Sayfa alıntısı –
Obeziteye dair yapılan son araştırmalar, fazla yemenin ardındaki gizli mekanizmayı açığa çıkardı. Uzmanlar, iştahı artıran bu sürecin hem kararlarımızı hem de açlık sinyallerimizi etkileyebildiğini belirtiyor.
🧠 STRESİN BEYİN-BAĞIRSAK DENGESİNE ETKİSİ
Clinical Gastroenterology and Hepatology ile Gastroenterology dergilerinde yayımlanan ilk çalışma, gelir, eğitim ve sağlık hizmetlerine erişim gibi sosyal koşulların bireylerin beslenme alışkanlıkları üzerinde güçlü bir etkiye sahip olduğunu gösterdi. Araştırmacılar, yaşamdan kaynaklanan stresin beyin-bağırsak-mikrobiyom dengesini bozduğunu, bunun da ruh hali, karar verme mekanizmaları ve açlık sinyallerini değiştirdiğini belirledi. Bu durum, bireylerin yüksek kalorili yiyeceklere yönelme olasılığını artırıyor.

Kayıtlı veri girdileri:
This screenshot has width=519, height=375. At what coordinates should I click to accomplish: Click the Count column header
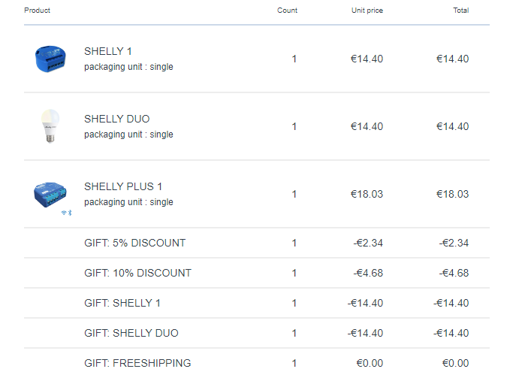point(288,11)
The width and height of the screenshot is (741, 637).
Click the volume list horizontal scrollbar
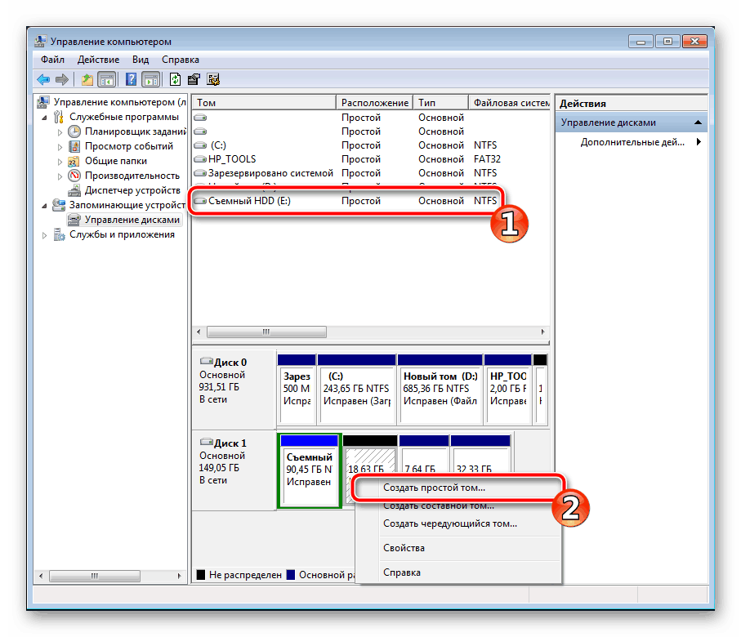pos(266,332)
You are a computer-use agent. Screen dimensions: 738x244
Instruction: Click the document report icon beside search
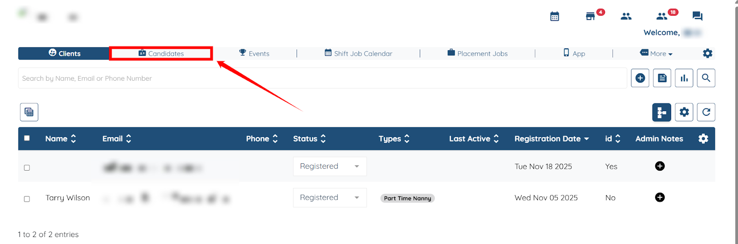662,78
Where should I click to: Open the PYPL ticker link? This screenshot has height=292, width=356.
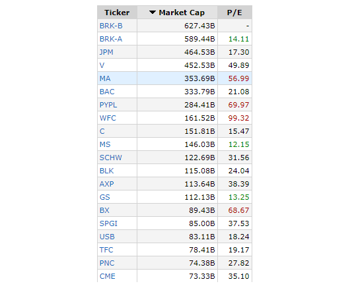tap(108, 105)
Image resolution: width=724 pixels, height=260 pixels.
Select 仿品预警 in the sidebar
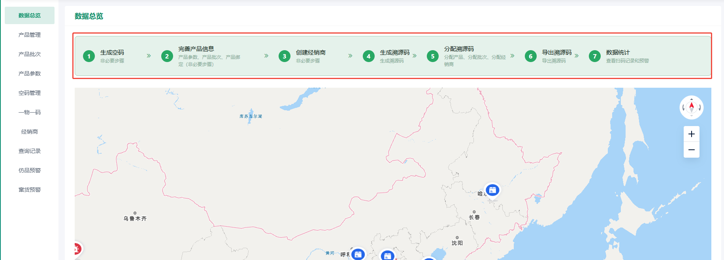pos(30,170)

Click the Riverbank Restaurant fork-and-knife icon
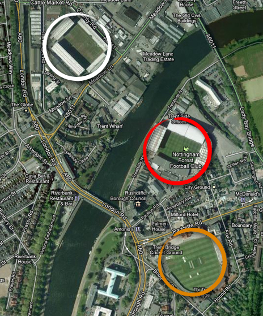(77, 198)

Görevleriniz –
a – Obezite yazısında "Obeziteye dair yapılan" ile başlayıp "yönelme olasılığını artırıyor." ile biten kısım dahil aradaki her şeyi değiştirmeden geri ver.
b – Obezite yazısına göre ilk çalışma hangi dergilerde yayımlandı?
c – Obezite yazısını son cümlesinden sonra devam ettir.
Bu malzeme, obezite yazısından bağımsız ayrı bir içeriktir.

Yanıtlar aşağıda –
a –
Obeziteye dair yapılan son araştırmalar, fazla yemenin ardındaki gizli mekanizmayı açığa çıkardı. Uzmanlar, iştahı artıran bu sürecin hem kararlarımızı hem de açlık sinyallerimizi etkileyebildiğini belirtiyor.
🧠 STRESİN BEYİN-BAĞIRSAK DENGESİNE ETKİSİ
Clinical Gastroenterology and Hepatology ile Gastroenterology dergilerinde yayımlanan ilk çalışma, gelir, eğitim ve sağlık hizmetlerine erişim gibi sosyal koşulların bireylerin beslenme alışkanlıkları üzerinde güçlü bir etkiye sahip olduğunu gösterdi. Araştırmacılar, yaşamdan kaynaklanan stresin beyin-bağırsak-mikrobiyom dengesini bozduğunu, bunun da ruh hali, karar verme mekanizmaları ve açlık sinyallerini değiştirdiğini belirledi. Bu durum, bireylerin yüksek kalorili yiyeceklere yönelme olasılığını artırıyor.

b – Clinical Gastroenterology and Hepatology ile Gastroenterology dergilerinde.

c –
🍔 YÜKSEK KALORİLİ YİYECEKLERE YÖNELİM
Çalışma, stresli bireylerin daha sık abur cubur tükettiğini ve özellikle şeker, doymuş yağ ve trans yağ oranı yüksek yiyeceklere yöneldiğini ortaya koydu. Duygusal yiyiciler olarak adlandırılan bireylerin, olumsuz duygular karşısında aşırı yemek yeme eğilimi gösterdiği ve kaygı gibi faktörlerin bu eğilimi daha da güçlendirdiği vurgulandı.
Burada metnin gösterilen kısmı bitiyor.